Now, if you’re a free trader who says that you don’t care what the foreign government is doing, because you just want the American consumer to get a lower price, then fine. I don’t agree, but intellectually I have more respect for that position than to simply say that we are being unfairly protected.
Some people call this protectionism. But what they’re really saying is that they don’t want us to have any trade laws. They’re really saying, “If someone wants to bring something here—for whatever reason or advantage—they should be able bring it.”
V&V: You note how and why this is an unhealthy situation for a nation of entrepreneurs and investors. Explain that.
Usher: If you think about it from a business person’s standpoint, if you don’t have laws that allow an investor to know what the future is like, why would the investor ever invest in anything? Why would I build another steel plant, why would I invest in another refinery, why would I keep drilling for oil, if I didn’t know there was some type of guarantee against predatory practices? That’s why trade laws were passed…. Our view, as business people, is that if you don’t have a structure of law for capital-investment decisions, it brings in uncertainty.

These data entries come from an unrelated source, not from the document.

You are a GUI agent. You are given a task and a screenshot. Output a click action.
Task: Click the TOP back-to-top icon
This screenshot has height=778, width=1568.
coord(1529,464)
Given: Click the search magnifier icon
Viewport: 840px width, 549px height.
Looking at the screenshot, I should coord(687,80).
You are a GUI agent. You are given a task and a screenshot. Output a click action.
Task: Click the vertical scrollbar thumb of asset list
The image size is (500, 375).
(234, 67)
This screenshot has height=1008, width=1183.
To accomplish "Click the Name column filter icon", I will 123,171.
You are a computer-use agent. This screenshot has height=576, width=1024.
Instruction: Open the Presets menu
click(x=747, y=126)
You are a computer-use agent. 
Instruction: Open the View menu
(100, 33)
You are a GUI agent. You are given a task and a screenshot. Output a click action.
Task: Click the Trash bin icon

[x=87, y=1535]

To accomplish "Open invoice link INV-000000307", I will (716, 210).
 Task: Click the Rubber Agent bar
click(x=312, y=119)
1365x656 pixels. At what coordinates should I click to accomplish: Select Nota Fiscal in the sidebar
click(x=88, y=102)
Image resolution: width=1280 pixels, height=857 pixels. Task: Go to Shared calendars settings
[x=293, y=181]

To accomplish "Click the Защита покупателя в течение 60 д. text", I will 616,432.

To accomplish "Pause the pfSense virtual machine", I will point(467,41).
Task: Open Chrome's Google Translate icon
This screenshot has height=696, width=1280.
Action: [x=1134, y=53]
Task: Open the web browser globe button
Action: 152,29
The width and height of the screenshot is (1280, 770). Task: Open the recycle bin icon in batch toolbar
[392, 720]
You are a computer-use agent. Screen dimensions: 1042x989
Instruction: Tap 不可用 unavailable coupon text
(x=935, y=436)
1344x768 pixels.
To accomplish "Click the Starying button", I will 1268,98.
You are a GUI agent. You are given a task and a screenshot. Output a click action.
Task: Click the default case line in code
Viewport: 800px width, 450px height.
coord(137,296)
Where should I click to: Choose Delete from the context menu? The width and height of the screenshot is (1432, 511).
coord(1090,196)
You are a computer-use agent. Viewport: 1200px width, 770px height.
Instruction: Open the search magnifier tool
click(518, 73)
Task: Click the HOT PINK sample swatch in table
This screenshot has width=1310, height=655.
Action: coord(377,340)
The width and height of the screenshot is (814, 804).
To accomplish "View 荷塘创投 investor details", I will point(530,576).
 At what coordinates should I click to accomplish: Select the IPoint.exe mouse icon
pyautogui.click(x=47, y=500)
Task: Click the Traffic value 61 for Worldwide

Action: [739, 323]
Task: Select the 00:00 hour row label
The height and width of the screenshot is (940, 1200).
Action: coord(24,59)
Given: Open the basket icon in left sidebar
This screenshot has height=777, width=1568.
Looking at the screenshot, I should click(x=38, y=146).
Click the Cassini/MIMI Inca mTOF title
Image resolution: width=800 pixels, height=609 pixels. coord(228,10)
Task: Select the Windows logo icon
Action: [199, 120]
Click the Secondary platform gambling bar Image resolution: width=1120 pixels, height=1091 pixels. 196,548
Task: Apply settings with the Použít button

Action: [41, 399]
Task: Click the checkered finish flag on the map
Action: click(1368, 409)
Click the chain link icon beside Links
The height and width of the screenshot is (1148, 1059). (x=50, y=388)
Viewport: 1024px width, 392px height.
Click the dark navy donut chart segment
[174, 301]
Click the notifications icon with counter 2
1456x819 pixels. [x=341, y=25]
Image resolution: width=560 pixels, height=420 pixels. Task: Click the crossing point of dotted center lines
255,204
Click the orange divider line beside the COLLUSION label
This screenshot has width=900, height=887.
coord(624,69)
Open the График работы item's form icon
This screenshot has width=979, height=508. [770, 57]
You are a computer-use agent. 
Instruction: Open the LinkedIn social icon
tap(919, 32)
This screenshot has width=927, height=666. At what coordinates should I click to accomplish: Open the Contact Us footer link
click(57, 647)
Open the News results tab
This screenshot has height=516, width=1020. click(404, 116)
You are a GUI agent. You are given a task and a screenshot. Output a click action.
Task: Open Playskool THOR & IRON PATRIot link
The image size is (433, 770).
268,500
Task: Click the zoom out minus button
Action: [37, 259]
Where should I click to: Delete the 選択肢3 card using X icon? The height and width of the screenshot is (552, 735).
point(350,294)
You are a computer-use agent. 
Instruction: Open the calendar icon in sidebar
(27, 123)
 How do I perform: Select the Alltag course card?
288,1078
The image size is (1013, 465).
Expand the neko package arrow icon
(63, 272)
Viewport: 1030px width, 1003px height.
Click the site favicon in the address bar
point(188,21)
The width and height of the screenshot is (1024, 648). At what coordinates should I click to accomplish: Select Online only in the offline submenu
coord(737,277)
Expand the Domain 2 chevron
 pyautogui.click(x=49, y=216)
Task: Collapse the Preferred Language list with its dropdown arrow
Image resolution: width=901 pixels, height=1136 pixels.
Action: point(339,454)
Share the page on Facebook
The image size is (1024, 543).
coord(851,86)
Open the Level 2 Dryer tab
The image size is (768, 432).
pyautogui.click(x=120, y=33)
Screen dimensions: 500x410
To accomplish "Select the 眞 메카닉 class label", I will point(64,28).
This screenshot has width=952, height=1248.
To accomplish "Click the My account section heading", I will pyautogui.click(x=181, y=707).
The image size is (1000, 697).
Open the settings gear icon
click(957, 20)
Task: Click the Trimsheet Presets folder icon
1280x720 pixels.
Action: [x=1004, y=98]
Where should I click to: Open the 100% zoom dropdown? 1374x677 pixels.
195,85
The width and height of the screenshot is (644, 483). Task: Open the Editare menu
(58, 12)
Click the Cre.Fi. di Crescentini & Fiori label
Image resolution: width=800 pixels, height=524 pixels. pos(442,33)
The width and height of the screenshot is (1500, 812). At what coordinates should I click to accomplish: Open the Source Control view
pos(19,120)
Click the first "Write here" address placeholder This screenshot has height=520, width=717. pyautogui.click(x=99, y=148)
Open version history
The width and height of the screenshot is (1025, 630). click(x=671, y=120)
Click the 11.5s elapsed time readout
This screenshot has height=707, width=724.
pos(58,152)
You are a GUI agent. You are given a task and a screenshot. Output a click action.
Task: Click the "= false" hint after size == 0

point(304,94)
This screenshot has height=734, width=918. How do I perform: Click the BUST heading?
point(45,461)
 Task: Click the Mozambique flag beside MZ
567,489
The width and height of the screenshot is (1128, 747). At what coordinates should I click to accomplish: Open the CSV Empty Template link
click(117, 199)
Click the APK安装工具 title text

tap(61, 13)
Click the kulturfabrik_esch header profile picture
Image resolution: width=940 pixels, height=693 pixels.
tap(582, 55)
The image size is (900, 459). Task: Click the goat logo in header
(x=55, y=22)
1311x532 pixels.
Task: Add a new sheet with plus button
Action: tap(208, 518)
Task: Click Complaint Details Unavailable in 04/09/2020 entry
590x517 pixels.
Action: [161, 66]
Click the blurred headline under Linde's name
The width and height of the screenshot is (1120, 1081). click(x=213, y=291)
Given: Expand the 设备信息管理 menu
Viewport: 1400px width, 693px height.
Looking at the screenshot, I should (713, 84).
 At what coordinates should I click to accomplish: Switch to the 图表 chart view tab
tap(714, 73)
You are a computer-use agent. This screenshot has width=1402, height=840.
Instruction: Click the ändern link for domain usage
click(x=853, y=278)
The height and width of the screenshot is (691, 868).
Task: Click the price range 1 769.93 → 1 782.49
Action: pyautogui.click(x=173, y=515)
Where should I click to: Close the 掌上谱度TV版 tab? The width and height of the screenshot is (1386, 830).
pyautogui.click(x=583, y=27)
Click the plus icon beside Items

V&V: You could make this same point about the purpose of IPRs—Intellectual Property Rights—of patents, trademarks, copyrights. These are actually marketplace guarantees—what is commonly called “rule of law” or a “legal framework”—that enable entrepreneurs and investors to take risks and create capital; they are a signal to investors, a signal that provides predictability and reliability in a market economy.
Usher: That’s right. I find that many free traders are much more diligent on IPRs—on laws protecting intellectual property—than they are for the enforcement of trade laws for our products.
One of the great uncertainties we always had with investment decisions was the appointment of new members to the ITC [the U.S. International Trade Commission] and whether these new “free traders” on the commission were going to enforce the law or not—that is, enforce the trade laws on the books, passed by Congress.
Look, you just can’t allow what takes place in other governments—subsidies and so forth—and then allow steel or any other product by foreign producers to come in and be priced below the cost of production simply because it benefits the American consumer in the short term.
V&V: Give us an example of foreign government intervention that hurts American steel.
Usher: Here’s an example: We can sell steel to Toyota right down here in Kentucky. That same Toyota being made in Kentucky is being made in Toyota City in Japan. Now, we can’t sell that same steel in Japan. Why not? It’s the same steel, same fenders, some of those cars are being sent over here, some are staying over there, some are going somewhere else. So, why can we sell it here but can’t sell it over there? Because they don’t have an open market. I could even put that steel on a plane and send it over there and make money.
V&V: So, in that situation, the problem for your steel company has nothing to do with inefficiency in your company?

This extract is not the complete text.